As we run into bumps and storms in life, we may need to detour, delay, or completely cancel our plans. When we were young, we may have used words such as “It’s not fair,” and soon enough we found out this was true more often than not. Still, we protest, get mad, and blame others or ourselves for not obtaining our desires.
When this happens, many of us get entangled with “should’ve,” “could’ve” “would’ve” type thoughts. Have you noticed the results of doing that?
Those unhelpful thoughts continue to fuel our emotions, and we most likely continue to suffer because we are stuck in a time and event that never took place. When we are unable to adapt to change, we inadvertently lengthen our suffering and miss meaningful moments.
Do you feel like your rigid thinking patterns don’t allow you to accept change without becoming angry, sad, anxious, or overwhelmed? Is your inflexibility leading you to resist the unavoidable pain that often results in misery?
Instead, consider the acronym PAUSE when you don’t get what you want.
Psychological flexibility can be your focus when things don’t go your way. In that very moment that you didn’t get what you desired, you can choose to be teachable and curious. Ask yourself, “At the end of the day, what matters most?” “Is this really that important as I look at the big picture?” Then consider taking a small step towards becoming flexible even when life is difficult.
Allow the emotions and sensations in that moment. When you try to stop them, they’ll stay longer. Instead, breathe into the area of your body where you feel the unpleasant sensation and make room for it. You can also look at your emotions and sensations as if they were clouds slowly passing by. They shall pass naturally. Observe your feelings and sensations with curiosity, and remember that they are part of the human experience.
Untangle yourself from unhelpful thoughts. If you act on them, will they lead you to living the life you wish to have in the long run? If you persist in getting what you want, is there a cost? Will your actions draw you closer to your values and those you care about most, or will they create a wedge between you and those you love?
Self-compassion statement.* When things don’t go your way, you may feel dejected and hopeless. Your mind will be spitting out judgments galore.

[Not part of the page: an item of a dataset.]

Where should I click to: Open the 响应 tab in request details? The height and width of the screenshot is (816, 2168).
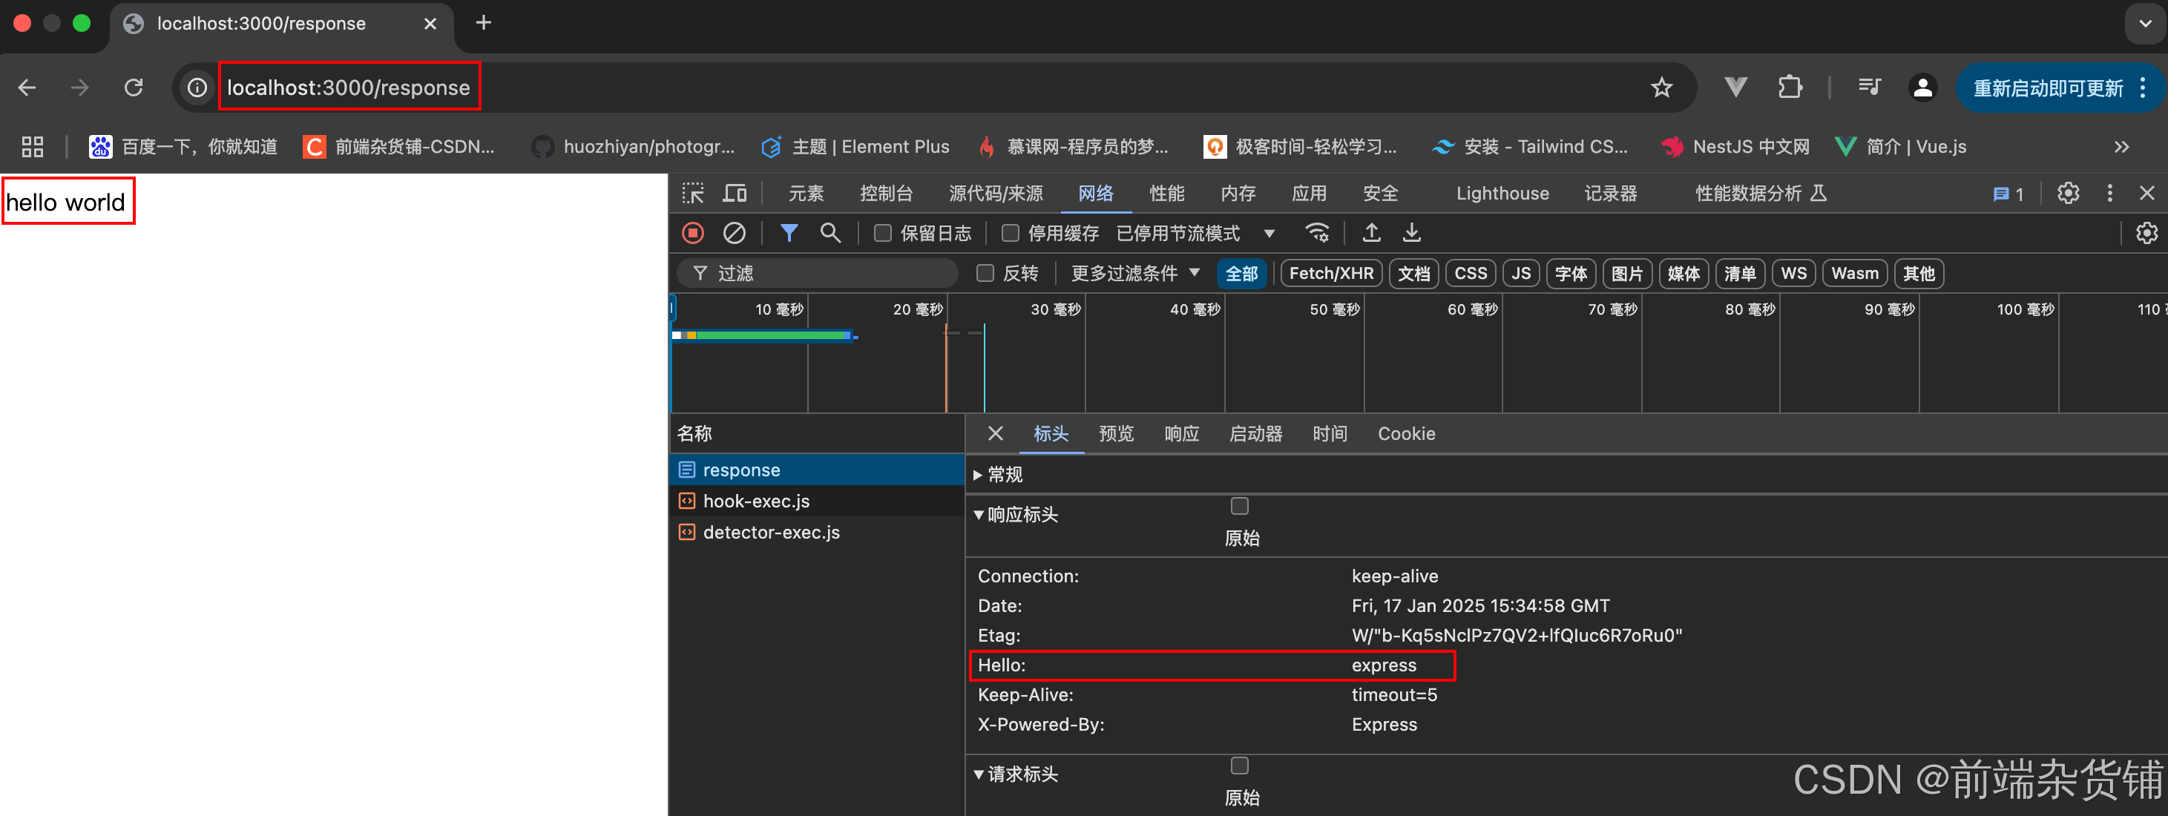pyautogui.click(x=1181, y=434)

Write up a short statement to: 1) Connect with the present moment, 2) Remember that life brings pain and suffering, and that we are all passengers on the same life train. 3) Show kindness to yourself in this difficult moment. For example: “I’m having a hard time right now. I need to remember that I can’t always get what I want. May I be kind and loving to myself when life goes differently than I expected.”

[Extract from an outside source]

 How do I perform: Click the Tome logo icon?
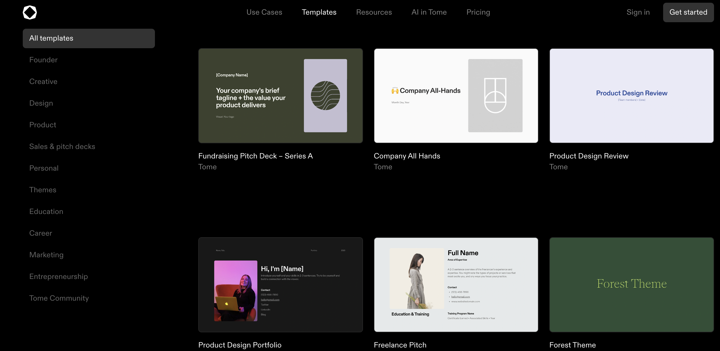pyautogui.click(x=30, y=12)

Embrace the moment. This moment can be one to teach you something about life. This opportunity can strengthen or develop a personal trait. Will it be patience, kindness, empathy, or endurance? What’s being offered to you in this moment is here now, and your protesting won’t change reality. Embrace the moment and focus on the process rather than the outcome.

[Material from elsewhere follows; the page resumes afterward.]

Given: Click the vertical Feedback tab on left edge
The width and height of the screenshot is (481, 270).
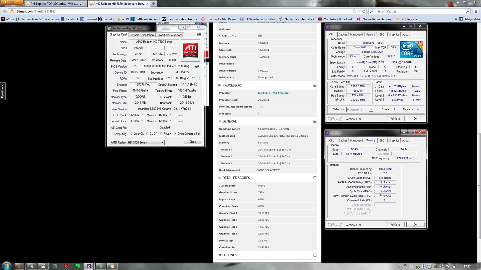Looking at the screenshot, I should pyautogui.click(x=3, y=91).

As you PAUSE when things don’t go your way, you can create a space between your internal experiences (i.e. thoughts, feelings, sensations, and urges) and possible unhelpful behaviors. PAUSE and recognize that setbacks and failures are part of learning and becoming who you are supposed to become.
Find moments of joy when you get what you need, and see what you can learn when you don’t get what you want.
“Failure comes only when we forget our ideals and objectives and principles.” – Jawaharlal Nehru
*Neff, K. (2011). Self-Compassion: The Proven Power of Being Kind to Yourself. New York, NY: William Morrow.